Note that if we have a measurement :math:`\mathbf{D}\sim N(FK(\boldsymbol{\theta}),\Sigma)` with

.. math::
   \Sigma = \Sigma_1 \oplus \Sigma_2 \oplus \dots \oplus \Sigma_n,

we can apply this recursively.  The posterior after all :math:`n` uncorrelated blocks is

.. math::

   p(\boldsymbol{\theta}\mid\mathbf{D}_0)
   =
   \frac{
     \prod_{i=1}^{n-1} p_{\mathbf{D}_i}(\boldsymbol{\theta}\mid\mathbf{D}_i)
     \,\exp\!\bigl(-\tfrac12\|\mathbf{D}_n-FK_n(\boldsymbol{\theta})\|^2_{\Sigma_n}\bigr)
+---+
* _EXERCISE DIRECTIONS_:
According to the passage on block-diagonal measurement covariance, what property of the measurement allows the update to be applied recursively?
+---+
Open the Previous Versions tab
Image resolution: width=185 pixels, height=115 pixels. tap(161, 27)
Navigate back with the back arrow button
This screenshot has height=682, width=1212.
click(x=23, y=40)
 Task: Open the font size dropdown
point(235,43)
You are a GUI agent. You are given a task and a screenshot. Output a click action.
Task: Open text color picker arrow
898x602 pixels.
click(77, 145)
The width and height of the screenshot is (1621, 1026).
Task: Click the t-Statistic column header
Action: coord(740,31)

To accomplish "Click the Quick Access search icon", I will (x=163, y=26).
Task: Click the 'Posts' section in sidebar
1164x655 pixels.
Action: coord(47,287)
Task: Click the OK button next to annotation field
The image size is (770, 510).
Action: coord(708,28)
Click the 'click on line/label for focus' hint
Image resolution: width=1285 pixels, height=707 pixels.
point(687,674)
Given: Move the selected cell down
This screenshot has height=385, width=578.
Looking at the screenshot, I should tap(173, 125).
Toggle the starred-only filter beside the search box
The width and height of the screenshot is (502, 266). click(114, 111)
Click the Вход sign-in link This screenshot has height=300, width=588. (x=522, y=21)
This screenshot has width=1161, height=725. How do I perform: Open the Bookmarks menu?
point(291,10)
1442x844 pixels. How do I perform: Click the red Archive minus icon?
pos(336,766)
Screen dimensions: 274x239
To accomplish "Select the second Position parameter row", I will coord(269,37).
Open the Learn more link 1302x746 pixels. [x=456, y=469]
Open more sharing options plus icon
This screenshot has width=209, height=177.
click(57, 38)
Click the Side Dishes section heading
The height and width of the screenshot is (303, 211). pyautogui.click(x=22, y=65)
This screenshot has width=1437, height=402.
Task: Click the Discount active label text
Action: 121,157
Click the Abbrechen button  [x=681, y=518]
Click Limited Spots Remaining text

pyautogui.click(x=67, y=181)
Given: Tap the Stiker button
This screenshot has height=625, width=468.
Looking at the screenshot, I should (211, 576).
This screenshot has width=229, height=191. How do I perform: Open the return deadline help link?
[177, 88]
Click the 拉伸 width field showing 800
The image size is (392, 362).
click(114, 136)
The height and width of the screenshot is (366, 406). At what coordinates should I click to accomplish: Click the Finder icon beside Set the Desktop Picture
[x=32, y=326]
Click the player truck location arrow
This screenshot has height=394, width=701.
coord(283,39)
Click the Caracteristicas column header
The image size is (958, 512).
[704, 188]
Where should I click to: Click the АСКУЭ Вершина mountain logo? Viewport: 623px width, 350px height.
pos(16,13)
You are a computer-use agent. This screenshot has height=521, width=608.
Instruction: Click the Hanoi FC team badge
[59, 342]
+---+
* _SOLUTION FOR THIS TASK_:
The covariance Σ is a direct sum of blocks, Σ₁ ⊕ Σ₂ ⊕ … ⊕ Σₙ. This splits the measurement D into n uncorrelated blocks, so the update can be applied recursively, one block at a time, to give the posterior after all n blocks.